Saved data entries:
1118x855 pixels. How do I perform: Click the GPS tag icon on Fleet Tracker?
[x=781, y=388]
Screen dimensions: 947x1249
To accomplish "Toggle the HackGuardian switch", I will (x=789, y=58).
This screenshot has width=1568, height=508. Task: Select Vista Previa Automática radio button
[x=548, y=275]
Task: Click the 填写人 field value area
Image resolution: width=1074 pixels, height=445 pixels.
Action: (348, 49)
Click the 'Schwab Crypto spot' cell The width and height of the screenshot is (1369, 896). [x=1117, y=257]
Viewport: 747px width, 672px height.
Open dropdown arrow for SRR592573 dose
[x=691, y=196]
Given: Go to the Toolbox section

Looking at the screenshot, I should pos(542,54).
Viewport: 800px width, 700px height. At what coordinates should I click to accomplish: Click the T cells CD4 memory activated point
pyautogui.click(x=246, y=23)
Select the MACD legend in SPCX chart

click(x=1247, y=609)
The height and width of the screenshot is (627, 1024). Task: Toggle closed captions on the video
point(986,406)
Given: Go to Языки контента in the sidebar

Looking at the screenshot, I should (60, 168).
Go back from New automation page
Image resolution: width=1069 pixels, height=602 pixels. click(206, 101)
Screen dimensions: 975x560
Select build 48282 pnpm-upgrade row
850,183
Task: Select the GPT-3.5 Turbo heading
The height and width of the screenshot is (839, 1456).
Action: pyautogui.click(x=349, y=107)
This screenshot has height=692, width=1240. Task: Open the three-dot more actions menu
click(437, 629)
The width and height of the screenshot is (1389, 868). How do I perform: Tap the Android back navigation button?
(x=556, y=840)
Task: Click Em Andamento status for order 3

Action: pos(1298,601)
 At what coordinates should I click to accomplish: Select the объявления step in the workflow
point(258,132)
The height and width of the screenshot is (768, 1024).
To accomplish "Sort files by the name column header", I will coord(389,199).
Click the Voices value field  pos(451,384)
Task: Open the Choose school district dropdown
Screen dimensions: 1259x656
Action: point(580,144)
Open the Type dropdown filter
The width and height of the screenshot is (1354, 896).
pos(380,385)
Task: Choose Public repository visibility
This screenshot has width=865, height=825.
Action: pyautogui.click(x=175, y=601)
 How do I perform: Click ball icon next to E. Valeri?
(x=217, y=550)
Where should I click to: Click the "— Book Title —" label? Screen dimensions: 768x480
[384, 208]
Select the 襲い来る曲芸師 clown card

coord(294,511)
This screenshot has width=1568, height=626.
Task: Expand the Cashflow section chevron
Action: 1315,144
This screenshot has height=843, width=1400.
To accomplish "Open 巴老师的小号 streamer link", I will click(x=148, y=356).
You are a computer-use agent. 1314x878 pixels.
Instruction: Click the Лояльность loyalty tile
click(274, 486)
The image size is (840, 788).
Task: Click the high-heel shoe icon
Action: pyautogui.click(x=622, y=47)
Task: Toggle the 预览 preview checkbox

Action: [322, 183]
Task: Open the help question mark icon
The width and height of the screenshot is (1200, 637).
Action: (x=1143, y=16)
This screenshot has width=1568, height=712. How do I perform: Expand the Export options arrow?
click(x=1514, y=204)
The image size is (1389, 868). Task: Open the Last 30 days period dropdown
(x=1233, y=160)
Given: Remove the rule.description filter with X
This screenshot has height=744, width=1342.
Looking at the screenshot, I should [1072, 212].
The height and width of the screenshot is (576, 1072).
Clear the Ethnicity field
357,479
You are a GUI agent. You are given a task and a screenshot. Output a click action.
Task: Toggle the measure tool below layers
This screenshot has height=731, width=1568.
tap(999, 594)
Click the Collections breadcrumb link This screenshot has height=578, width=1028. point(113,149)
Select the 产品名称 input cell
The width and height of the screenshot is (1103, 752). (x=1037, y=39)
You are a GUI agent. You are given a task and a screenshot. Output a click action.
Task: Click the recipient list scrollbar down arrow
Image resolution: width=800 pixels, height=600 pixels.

Your goal — Please reproduce each record precisely as written.

Exercise response —
1118x855 pixels. How do I perform: Click the GPS tag icon on Fleet Tracker?
[x=781, y=388]
Screen dimensions: 947x1249
To accomplish "Toggle the HackGuardian switch", I will (x=789, y=58).
This screenshot has width=1568, height=508. Task: Select Vista Previa Automática radio button
[x=548, y=275]
Task: Click the 填写人 field value area
Image resolution: width=1074 pixels, height=445 pixels.
Action: (348, 49)
Click the 'Schwab Crypto spot' cell The width and height of the screenshot is (1369, 896). [x=1117, y=257]
Viewport: 747px width, 672px height.
Open dropdown arrow for SRR592573 dose
[x=691, y=196]
Given: Go to the Toolbox section

Looking at the screenshot, I should pos(542,54).
Viewport: 800px width, 700px height. At what coordinates should I click to accomplish: Click the T cells CD4 memory activated point
pyautogui.click(x=246, y=23)
Select the MACD legend in SPCX chart

click(x=1247, y=609)
The height and width of the screenshot is (627, 1024). Task: Toggle closed captions on the video
point(986,406)
Given: Go to Языки контента in the sidebar

Looking at the screenshot, I should (60, 168).
Go back from New automation page
Image resolution: width=1069 pixels, height=602 pixels. click(206, 101)
Screen dimensions: 975x560
Select build 48282 pnpm-upgrade row
850,183
Task: Select the GPT-3.5 Turbo heading
The height and width of the screenshot is (839, 1456).
Action: pyautogui.click(x=349, y=107)
This screenshot has height=692, width=1240. Task: Open the three-dot more actions menu
click(437, 629)
The width and height of the screenshot is (1389, 868). How do I perform: Tap the Android back navigation button?
(x=556, y=840)
Task: Click Em Andamento status for order 3

Action: pos(1298,601)
 At what coordinates should I click to accomplish: Select the объявления step in the workflow
point(258,132)
The height and width of the screenshot is (768, 1024).
To accomplish "Sort files by the name column header", I will coord(389,199).
Click the Voices value field  pos(451,384)
Task: Open the Choose school district dropdown
Screen dimensions: 1259x656
Action: point(580,144)
Open the Type dropdown filter
The width and height of the screenshot is (1354, 896).
pos(380,385)
Task: Choose Public repository visibility
This screenshot has width=865, height=825.
Action: pyautogui.click(x=175, y=601)
 How do I perform: Click ball icon next to E. Valeri?
(x=217, y=550)
Where should I click to: Click the "— Book Title —" label? Screen dimensions: 768x480
[384, 208]
Select the 襲い来る曲芸師 clown card

coord(294,511)
This screenshot has width=1568, height=626.
Task: Expand the Cashflow section chevron
Action: 1315,144
This screenshot has height=843, width=1400.
To accomplish "Open 巴老师的小号 streamer link", I will click(x=148, y=356).
You are a computer-use agent. 1314x878 pixels.
Instruction: Click the Лояльность loyalty tile
click(274, 486)
The image size is (840, 788).
Task: Click the high-heel shoe icon
Action: pyautogui.click(x=622, y=47)
Task: Toggle the 预览 preview checkbox

Action: [322, 183]
Task: Open the help question mark icon
The width and height of the screenshot is (1200, 637).
Action: (x=1143, y=16)
This screenshot has width=1568, height=712. How do I perform: Expand the Export options arrow?
click(x=1514, y=204)
The image size is (1389, 868). Task: Open the Last 30 days period dropdown
(x=1233, y=160)
Given: Remove the rule.description filter with X
This screenshot has height=744, width=1342.
Looking at the screenshot, I should [1072, 212].
The height and width of the screenshot is (576, 1072).
Clear the Ethnicity field
357,479
You are a GUI agent. You are given a task and a screenshot. Output a click action.
Task: Toggle the measure tool below layers
This screenshot has height=731, width=1568.
tap(999, 594)
Click the Collections breadcrumb link This screenshot has height=578, width=1028. point(113,149)
Select the 产品名称 input cell
The width and height of the screenshot is (1103, 752). (x=1037, y=39)
You are a GUI agent. You are given a task and a screenshot. Output a click action.
Task: Click the recipient list scrollbar down arrow
Image resolution: width=800 pixels, height=600 pixels.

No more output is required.